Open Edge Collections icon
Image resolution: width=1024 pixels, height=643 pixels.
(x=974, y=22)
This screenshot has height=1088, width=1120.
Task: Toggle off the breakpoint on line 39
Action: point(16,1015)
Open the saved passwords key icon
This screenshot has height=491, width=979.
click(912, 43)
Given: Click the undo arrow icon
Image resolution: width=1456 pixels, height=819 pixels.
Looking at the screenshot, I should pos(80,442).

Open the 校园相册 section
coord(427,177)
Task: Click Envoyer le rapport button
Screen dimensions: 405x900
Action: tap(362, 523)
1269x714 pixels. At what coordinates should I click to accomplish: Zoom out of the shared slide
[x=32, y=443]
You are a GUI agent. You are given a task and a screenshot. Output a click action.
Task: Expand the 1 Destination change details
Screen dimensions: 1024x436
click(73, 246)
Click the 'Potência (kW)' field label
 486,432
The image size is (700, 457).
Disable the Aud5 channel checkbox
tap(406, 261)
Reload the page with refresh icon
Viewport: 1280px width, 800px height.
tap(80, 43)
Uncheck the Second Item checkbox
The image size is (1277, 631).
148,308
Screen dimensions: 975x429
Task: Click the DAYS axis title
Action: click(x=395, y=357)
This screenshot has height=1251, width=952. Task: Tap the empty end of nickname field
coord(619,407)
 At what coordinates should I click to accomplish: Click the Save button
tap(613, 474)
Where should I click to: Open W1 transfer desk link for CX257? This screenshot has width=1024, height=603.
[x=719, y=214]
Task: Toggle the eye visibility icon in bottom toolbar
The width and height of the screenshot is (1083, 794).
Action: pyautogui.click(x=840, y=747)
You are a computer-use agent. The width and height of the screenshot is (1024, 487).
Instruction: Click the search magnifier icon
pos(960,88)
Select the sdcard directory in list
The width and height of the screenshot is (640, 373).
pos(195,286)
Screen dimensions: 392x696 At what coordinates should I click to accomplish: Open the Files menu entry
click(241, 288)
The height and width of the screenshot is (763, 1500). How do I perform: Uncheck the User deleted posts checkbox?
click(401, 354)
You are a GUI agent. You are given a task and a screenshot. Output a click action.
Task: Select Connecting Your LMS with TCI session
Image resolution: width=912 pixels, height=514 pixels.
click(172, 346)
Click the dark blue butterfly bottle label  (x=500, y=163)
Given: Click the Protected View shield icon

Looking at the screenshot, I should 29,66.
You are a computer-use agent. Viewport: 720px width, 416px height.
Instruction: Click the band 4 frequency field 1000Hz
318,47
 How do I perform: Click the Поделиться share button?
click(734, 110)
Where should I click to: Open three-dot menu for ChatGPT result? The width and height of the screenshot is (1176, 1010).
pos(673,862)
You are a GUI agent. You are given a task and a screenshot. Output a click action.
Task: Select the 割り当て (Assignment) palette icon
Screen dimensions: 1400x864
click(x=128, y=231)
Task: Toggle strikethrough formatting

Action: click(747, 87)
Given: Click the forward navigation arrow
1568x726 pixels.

TASK STATEMENT
Return the full listing, word for word.

WRITTEN ANSWER
Open Edge Collections icon
Image resolution: width=1024 pixels, height=643 pixels.
(x=974, y=22)
This screenshot has height=1088, width=1120.
Task: Toggle off the breakpoint on line 39
Action: point(16,1015)
Open the saved passwords key icon
This screenshot has height=491, width=979.
click(912, 43)
Given: Click the undo arrow icon
Image resolution: width=1456 pixels, height=819 pixels.
Looking at the screenshot, I should pos(80,442).

Open the 校园相册 section
coord(427,177)
Task: Click Envoyer le rapport button
Screen dimensions: 405x900
Action: tap(362, 523)
1269x714 pixels. At what coordinates should I click to accomplish: Zoom out of the shared slide
[x=32, y=443]
You are a GUI agent. You are given a task and a screenshot. Output a click action.
Task: Expand the 1 Destination change details
Screen dimensions: 1024x436
click(73, 246)
Click the 'Potência (kW)' field label
 486,432
The image size is (700, 457).
Disable the Aud5 channel checkbox
tap(406, 261)
Reload the page with refresh icon
Viewport: 1280px width, 800px height.
tap(80, 43)
Uncheck the Second Item checkbox
The image size is (1277, 631).
148,308
Screen dimensions: 975x429
Task: Click the DAYS axis title
Action: click(x=395, y=357)
This screenshot has height=1251, width=952. Task: Tap the empty end of nickname field
coord(619,407)
 At what coordinates should I click to accomplish: Click the Save button
tap(613, 474)
Where should I click to: Open W1 transfer desk link for CX257? This screenshot has width=1024, height=603.
[x=719, y=214]
Task: Toggle the eye visibility icon in bottom toolbar
The width and height of the screenshot is (1083, 794).
Action: pyautogui.click(x=840, y=747)
You are a computer-use agent. The width and height of the screenshot is (1024, 487).
Instruction: Click the search magnifier icon
pos(960,88)
Select the sdcard directory in list
The width and height of the screenshot is (640, 373).
pos(195,286)
Screen dimensions: 392x696 At what coordinates should I click to accomplish: Open the Files menu entry
click(241, 288)
The height and width of the screenshot is (763, 1500). How do I perform: Uncheck the User deleted posts checkbox?
click(401, 354)
You are a GUI agent. You are given a task and a screenshot. Output a click action.
Task: Select Connecting Your LMS with TCI session
Image resolution: width=912 pixels, height=514 pixels.
click(172, 346)
Click the dark blue butterfly bottle label  (x=500, y=163)
Given: Click the Protected View shield icon

Looking at the screenshot, I should 29,66.
You are a computer-use agent. Viewport: 720px width, 416px height.
Instruction: Click the band 4 frequency field 1000Hz
318,47
 How do I perform: Click the Поделиться share button?
click(734, 110)
Where should I click to: Open three-dot menu for ChatGPT result? The width and height of the screenshot is (1176, 1010).
pos(673,862)
You are a GUI agent. You are given a task and a screenshot. Output a click action.
Task: Select the 割り当て (Assignment) palette icon
Screen dimensions: 1400x864
click(x=128, y=231)
Task: Toggle strikethrough formatting

Action: click(747, 87)
Given: Click the forward navigation arrow
1568x726 pixels.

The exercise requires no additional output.